Her stage roles included the role of Mrs. Clarence in Richard Ganthony's fantastic comedy A Message from Mars, which premiered in 1899 and was very successful at the time. In August/September 1901 she appeared at the Imperial Theatre in London as Mrs. Prescott in Boyle Lawrence's military drama A Man of His Word opposite H. B. Irving. She was also part of the American premiere cast of the play A Bunch of Violets by Sydney Grundy at Abbey's Theatre in New York in February 1895 with the role of Countess Volkker. She was regarded as a 'stage beauty' and photographs, postcards and cigarette cards of her were available from the late 1890s, indicating her popularity. Unlike her sister Lily Hanbury, however, she mostly played small roles.

She retired from the stage following her marriage to Arthur William Fox (1870–1956) on 9 February 1905 at St Giles Church in London.
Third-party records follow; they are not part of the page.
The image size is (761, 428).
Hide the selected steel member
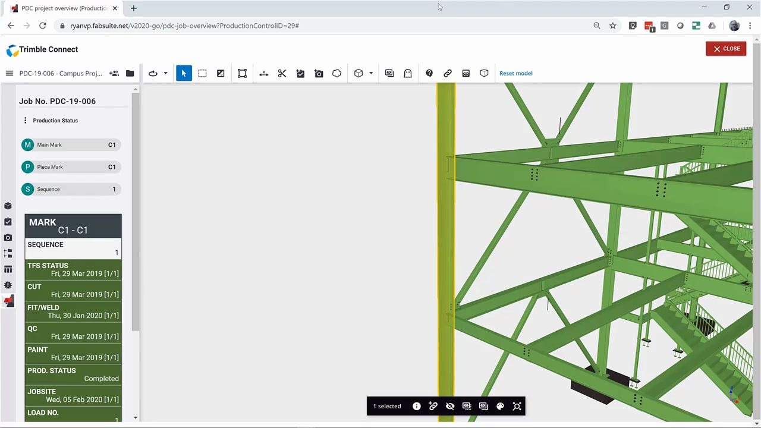tap(450, 406)

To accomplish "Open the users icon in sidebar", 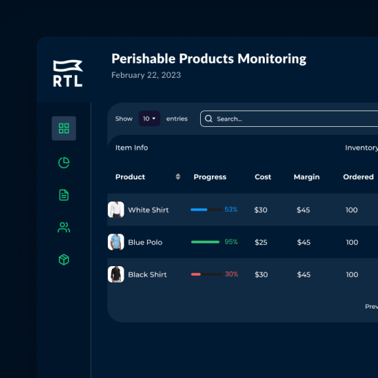I will pos(64,228).
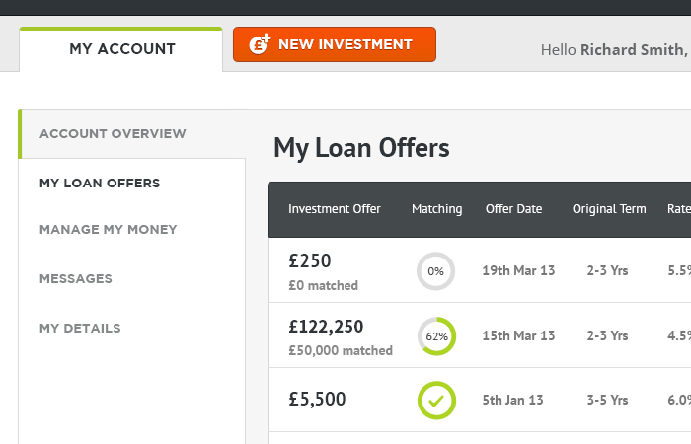
Task: Click the Investment Offer column header
Action: (x=334, y=209)
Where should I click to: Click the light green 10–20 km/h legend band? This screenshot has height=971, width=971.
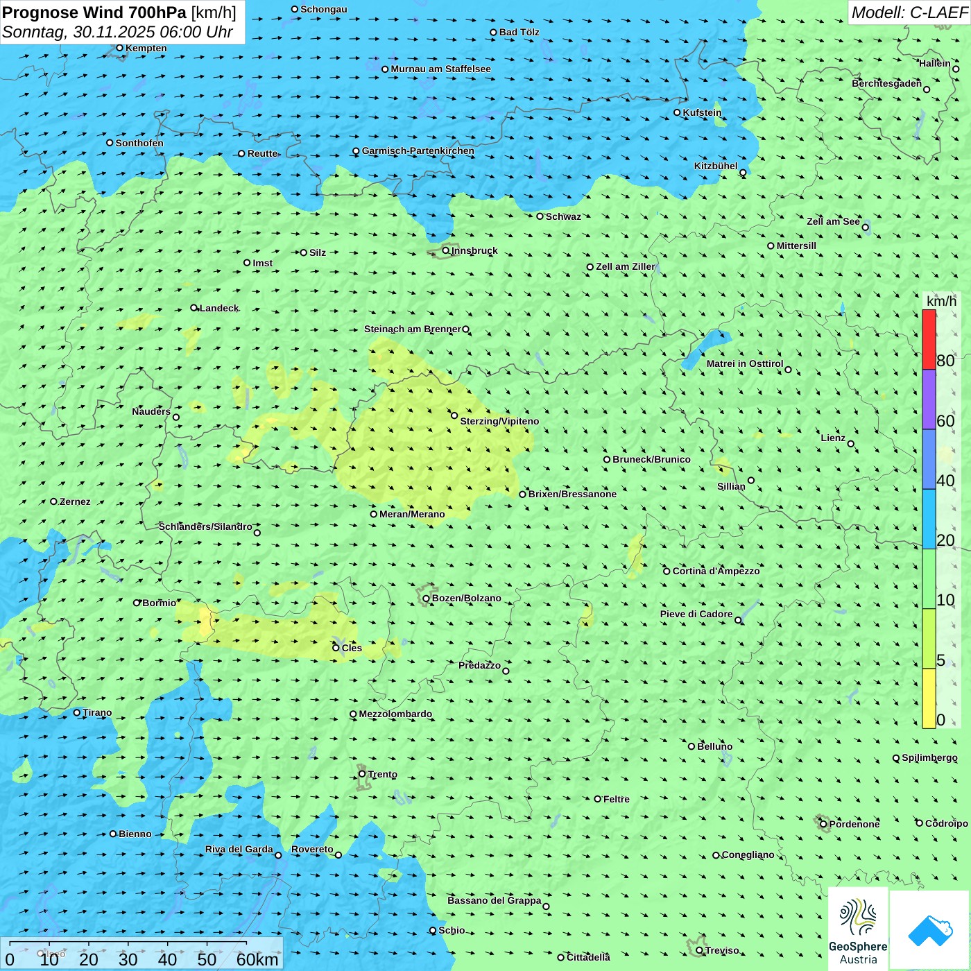pos(929,578)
Fox was of independent means and the couple settled down to a comfortable life in Mayfair in a 16-room house with nine servants. One of their four children was the actor and theatrical agent Robin Fox (1913–1971). Her grandsons are Edward, James, and Robert Fox. Her great-grandchildren include Emilia, Laurence, Jack and Freddie Fox.

After her divorce from Arthur Fox in 1923, because of his adultery with an American woman, Hanbury and her children had financial difficulties. In her later years, Hanbury lived with her daughters Mary Fox (1907 – after 2011) and Pam Fox (1921 – after 2011) in St Austell, Cornwall, where she died in December 1961 at the age of 86.